Therefore, one of the earliest crucial steps in declassifying the documents is
determining which hard copies are duplicates of each other. The subject of
information retrieval has been examined in some detail with respect to applications
similar to these (Bouchaffra and Meunier, 1995). It has been common for multiple
hard copies of cable traffic to be stored in divergent locations, often for decades.
Cable traffic poses some unique challenges with respect to the problem of de-
duplication. First, all of the characters (at least in most cable traffic) are upper case
letters. There is no punctuation, and no lower case characters comprise the text.
However, in contrast to modern word processors, there is no adjustment for spacing
between words, so scanning superfluous spaces is a problem requiring special
attention. As an example of the appearance of cable traffic, what normally would be
The quick, brown fox jumped over the lazy dog.
becomes, in cable traffic
THE QUICK COMMA BROWN FOX JUMPED OVER THE LAZY DOG STOP
The text generally is typed in standard, block letters, with no punctuation,
or with punctuation spelled out in text (i.e., "COMMA" denoting a comma and
"STOP" denoting the end of a sentence in lieu of a period, vide supra).
Therefore, the major remaining roadblock (of the three presented previously,
vide supra) is the problem of spacing.
Although there are a number of means of approaching the problem of
variable spacing, each has some inherent disadvantages associated with it. For
example, one simply could process the text string as a long string of characters, with
a function or procedure that deletes spaces whenever they are encountered. However,
then the text string would exist as a variable consisting of a single long character
string, and long documents would require large amounts of memory to store the
variable. Moreover, manipulating a variable of this nature would be cumbersome.

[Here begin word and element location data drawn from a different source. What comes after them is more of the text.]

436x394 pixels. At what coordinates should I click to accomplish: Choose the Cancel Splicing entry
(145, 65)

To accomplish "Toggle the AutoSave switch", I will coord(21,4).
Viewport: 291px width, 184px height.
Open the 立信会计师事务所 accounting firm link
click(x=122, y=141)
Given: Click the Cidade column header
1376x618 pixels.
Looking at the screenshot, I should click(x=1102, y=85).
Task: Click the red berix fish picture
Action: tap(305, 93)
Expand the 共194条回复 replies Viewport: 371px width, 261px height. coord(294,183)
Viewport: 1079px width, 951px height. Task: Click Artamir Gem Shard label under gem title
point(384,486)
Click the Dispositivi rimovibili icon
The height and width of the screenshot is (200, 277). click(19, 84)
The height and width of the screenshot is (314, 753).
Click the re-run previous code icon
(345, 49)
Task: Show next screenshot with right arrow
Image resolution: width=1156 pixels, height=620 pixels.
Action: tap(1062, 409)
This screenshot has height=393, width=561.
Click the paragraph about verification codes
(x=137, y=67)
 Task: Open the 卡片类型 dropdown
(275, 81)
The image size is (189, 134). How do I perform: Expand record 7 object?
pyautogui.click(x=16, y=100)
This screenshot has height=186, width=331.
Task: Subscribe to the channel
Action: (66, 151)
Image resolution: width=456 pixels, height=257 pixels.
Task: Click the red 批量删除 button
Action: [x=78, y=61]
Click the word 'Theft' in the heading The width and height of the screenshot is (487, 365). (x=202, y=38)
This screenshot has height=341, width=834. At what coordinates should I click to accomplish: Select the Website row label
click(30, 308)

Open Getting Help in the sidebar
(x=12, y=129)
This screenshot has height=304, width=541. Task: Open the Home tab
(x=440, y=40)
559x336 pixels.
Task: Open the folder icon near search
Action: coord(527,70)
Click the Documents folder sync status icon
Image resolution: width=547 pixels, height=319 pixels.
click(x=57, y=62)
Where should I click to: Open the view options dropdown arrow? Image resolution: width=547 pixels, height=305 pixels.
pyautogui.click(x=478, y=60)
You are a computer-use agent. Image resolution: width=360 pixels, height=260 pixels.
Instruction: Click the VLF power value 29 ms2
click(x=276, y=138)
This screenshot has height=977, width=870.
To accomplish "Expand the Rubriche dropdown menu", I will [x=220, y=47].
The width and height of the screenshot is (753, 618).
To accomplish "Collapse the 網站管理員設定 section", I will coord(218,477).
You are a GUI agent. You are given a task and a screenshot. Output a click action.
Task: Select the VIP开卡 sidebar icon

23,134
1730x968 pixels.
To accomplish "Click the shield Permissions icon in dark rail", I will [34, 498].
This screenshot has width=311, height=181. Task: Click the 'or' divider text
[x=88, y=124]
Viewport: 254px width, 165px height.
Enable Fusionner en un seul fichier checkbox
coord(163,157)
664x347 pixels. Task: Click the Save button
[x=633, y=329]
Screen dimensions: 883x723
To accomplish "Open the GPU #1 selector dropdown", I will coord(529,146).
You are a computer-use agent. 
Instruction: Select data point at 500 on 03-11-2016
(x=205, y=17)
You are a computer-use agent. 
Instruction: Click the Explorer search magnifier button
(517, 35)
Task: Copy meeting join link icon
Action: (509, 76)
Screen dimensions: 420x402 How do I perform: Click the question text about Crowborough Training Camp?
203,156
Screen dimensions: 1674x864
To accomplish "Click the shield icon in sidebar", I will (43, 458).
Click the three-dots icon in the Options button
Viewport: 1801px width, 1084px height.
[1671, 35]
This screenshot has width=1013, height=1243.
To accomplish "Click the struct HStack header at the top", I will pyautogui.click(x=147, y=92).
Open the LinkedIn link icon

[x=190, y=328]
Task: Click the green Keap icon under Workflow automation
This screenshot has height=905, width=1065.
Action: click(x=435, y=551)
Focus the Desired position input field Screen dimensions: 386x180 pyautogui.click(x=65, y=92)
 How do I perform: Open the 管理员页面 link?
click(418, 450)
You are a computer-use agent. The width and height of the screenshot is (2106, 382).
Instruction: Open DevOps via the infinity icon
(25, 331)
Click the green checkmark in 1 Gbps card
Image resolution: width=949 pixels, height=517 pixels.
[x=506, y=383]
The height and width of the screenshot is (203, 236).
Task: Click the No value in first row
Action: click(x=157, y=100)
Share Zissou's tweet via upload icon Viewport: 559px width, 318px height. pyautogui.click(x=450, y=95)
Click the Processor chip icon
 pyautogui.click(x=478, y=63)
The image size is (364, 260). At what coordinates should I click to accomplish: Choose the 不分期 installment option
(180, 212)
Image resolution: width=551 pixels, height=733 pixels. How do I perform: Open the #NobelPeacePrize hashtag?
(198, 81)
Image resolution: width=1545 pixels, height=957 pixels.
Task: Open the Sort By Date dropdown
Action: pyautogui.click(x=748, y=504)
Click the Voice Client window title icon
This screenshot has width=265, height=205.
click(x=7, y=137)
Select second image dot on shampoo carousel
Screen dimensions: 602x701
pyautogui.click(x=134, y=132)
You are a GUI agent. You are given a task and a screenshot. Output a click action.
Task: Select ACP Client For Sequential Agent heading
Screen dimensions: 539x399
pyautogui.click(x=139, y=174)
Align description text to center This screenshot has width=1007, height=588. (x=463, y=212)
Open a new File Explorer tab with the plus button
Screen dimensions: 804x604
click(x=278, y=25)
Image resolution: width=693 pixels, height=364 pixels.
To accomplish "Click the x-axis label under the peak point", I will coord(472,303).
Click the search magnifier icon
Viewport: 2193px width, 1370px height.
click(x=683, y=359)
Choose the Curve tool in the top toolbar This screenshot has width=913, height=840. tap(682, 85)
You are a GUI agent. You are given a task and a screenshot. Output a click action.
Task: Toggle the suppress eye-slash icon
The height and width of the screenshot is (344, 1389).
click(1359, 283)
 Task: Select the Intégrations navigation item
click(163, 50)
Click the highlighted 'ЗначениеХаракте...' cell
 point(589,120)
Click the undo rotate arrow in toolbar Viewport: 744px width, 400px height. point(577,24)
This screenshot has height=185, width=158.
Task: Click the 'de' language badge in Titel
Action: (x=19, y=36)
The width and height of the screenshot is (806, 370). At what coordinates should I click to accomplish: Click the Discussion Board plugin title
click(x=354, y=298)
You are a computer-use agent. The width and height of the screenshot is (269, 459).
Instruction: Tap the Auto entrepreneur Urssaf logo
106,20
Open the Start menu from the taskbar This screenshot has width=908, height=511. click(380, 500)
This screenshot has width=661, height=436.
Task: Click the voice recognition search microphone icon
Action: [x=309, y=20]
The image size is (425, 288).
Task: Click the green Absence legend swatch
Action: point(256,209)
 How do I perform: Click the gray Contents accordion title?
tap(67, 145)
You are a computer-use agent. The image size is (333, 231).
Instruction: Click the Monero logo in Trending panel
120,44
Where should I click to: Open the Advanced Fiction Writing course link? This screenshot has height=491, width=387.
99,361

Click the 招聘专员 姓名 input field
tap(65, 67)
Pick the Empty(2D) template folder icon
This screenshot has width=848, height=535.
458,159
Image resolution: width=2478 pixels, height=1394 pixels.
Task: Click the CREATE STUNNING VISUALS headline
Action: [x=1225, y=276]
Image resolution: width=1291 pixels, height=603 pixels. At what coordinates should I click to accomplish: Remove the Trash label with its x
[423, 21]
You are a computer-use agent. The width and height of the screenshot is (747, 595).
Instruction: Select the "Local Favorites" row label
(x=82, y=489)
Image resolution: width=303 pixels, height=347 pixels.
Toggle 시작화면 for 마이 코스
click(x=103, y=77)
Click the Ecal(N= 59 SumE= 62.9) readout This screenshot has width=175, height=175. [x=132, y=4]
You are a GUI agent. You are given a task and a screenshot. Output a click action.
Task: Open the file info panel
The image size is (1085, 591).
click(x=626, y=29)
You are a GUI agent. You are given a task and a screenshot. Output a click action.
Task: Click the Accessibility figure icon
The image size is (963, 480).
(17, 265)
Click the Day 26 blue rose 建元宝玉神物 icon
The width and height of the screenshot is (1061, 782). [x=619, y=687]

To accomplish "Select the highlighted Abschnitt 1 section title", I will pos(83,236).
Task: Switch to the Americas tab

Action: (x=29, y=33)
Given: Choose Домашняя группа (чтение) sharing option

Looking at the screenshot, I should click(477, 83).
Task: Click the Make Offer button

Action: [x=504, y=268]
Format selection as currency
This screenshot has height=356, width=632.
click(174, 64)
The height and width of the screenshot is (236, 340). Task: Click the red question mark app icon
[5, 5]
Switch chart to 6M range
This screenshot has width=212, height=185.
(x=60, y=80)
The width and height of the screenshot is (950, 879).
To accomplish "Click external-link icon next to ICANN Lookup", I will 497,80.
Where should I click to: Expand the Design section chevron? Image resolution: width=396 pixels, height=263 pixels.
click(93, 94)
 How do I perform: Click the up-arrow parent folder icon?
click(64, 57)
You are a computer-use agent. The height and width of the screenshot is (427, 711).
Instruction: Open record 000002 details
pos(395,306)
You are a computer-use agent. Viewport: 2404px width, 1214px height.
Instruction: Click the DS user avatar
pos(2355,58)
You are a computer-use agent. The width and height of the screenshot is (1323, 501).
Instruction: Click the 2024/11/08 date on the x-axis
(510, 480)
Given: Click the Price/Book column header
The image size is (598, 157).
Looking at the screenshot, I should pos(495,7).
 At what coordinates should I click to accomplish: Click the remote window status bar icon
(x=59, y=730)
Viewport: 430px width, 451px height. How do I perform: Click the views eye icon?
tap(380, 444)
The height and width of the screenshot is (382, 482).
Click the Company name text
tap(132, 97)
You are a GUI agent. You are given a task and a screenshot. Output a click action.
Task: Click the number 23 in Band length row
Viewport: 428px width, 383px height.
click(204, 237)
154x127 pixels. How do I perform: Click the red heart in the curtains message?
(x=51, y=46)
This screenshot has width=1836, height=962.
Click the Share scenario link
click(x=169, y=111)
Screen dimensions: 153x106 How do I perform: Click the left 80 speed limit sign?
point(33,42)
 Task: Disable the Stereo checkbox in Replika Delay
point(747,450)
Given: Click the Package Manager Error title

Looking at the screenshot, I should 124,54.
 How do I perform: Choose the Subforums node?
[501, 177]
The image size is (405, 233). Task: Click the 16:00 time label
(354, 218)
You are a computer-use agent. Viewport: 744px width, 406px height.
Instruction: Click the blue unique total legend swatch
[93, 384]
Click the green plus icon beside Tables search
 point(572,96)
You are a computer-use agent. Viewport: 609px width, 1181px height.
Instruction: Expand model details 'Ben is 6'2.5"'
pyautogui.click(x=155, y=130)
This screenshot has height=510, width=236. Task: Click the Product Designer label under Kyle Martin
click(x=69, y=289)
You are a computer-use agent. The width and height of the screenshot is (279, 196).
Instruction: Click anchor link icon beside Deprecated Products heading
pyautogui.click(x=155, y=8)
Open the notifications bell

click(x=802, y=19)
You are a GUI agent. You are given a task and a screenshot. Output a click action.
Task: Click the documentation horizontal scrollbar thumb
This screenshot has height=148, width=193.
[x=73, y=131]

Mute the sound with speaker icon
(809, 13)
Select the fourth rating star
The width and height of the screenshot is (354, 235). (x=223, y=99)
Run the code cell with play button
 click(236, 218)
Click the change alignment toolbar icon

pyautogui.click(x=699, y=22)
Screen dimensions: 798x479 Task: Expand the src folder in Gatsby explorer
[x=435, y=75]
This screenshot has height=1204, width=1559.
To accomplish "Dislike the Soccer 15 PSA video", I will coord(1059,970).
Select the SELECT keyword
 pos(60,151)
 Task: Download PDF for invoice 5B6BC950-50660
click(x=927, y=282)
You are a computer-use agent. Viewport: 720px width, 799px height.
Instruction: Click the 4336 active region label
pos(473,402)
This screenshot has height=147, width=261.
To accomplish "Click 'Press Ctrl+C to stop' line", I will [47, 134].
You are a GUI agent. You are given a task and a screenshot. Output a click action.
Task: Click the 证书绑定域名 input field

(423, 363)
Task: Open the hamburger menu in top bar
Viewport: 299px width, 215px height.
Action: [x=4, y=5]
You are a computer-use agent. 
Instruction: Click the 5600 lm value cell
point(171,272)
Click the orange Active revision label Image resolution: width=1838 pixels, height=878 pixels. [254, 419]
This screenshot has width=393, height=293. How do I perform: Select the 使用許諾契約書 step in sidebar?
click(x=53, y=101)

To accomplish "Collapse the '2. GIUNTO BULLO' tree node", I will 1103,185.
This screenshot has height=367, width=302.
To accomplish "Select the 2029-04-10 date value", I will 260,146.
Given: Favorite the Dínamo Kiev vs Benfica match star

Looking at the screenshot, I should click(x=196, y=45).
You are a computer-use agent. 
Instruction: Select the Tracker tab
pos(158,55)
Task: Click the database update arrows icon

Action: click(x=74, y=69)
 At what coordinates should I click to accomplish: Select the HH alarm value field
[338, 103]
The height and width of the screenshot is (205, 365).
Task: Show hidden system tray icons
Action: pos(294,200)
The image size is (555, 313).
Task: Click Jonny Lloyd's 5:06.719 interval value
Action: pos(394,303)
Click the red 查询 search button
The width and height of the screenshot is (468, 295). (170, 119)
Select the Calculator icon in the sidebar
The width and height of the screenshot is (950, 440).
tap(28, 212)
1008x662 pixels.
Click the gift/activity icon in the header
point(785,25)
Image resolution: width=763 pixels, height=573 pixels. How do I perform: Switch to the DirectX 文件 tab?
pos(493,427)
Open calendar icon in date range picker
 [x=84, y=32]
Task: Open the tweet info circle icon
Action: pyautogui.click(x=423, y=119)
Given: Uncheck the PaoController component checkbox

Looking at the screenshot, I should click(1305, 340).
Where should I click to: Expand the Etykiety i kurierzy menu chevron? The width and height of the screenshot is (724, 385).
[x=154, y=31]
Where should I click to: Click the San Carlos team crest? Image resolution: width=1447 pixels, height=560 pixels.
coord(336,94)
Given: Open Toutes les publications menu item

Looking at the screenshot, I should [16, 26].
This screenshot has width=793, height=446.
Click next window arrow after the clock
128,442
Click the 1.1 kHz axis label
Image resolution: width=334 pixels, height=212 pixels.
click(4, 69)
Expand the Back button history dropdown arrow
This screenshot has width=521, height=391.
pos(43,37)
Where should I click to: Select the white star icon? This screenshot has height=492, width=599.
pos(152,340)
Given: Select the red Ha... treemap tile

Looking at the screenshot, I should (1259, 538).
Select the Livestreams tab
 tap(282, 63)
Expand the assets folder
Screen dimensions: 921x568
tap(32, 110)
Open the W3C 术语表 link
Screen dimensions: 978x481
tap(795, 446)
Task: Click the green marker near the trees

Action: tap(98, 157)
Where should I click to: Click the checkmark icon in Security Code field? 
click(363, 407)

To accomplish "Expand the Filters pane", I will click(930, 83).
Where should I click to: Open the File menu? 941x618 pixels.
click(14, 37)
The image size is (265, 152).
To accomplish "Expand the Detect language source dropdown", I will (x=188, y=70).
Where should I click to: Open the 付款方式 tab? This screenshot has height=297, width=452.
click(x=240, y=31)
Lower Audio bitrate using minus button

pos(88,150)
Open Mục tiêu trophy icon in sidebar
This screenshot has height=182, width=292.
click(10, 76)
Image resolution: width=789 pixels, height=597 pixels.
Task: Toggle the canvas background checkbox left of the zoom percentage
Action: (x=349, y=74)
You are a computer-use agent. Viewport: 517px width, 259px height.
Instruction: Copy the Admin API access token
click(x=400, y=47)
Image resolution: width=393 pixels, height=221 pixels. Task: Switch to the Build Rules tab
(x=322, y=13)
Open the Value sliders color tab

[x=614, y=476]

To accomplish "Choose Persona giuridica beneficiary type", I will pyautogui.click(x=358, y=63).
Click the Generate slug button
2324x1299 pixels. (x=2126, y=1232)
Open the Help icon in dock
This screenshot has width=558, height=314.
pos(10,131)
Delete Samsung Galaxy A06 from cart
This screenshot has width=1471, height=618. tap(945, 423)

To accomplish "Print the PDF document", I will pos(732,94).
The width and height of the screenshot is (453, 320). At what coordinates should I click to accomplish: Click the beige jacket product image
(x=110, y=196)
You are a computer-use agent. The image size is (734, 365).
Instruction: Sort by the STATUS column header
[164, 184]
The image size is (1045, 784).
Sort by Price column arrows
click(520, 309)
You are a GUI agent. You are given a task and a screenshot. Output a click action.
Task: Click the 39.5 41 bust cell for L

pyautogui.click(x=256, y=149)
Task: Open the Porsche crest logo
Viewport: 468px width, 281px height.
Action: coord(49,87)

In contrast, a word stack methodology involves storing each word as a
character string variable. Moreover, spaces between words are not stored, because
the presence of a space in the input simply signifies that a word has ended, and that
the next variable begins with the next non-space character. It does not matter how
many spaces exist, the spaces do not get stored in the word stack. This approach is
ideally suited to the problem at hand.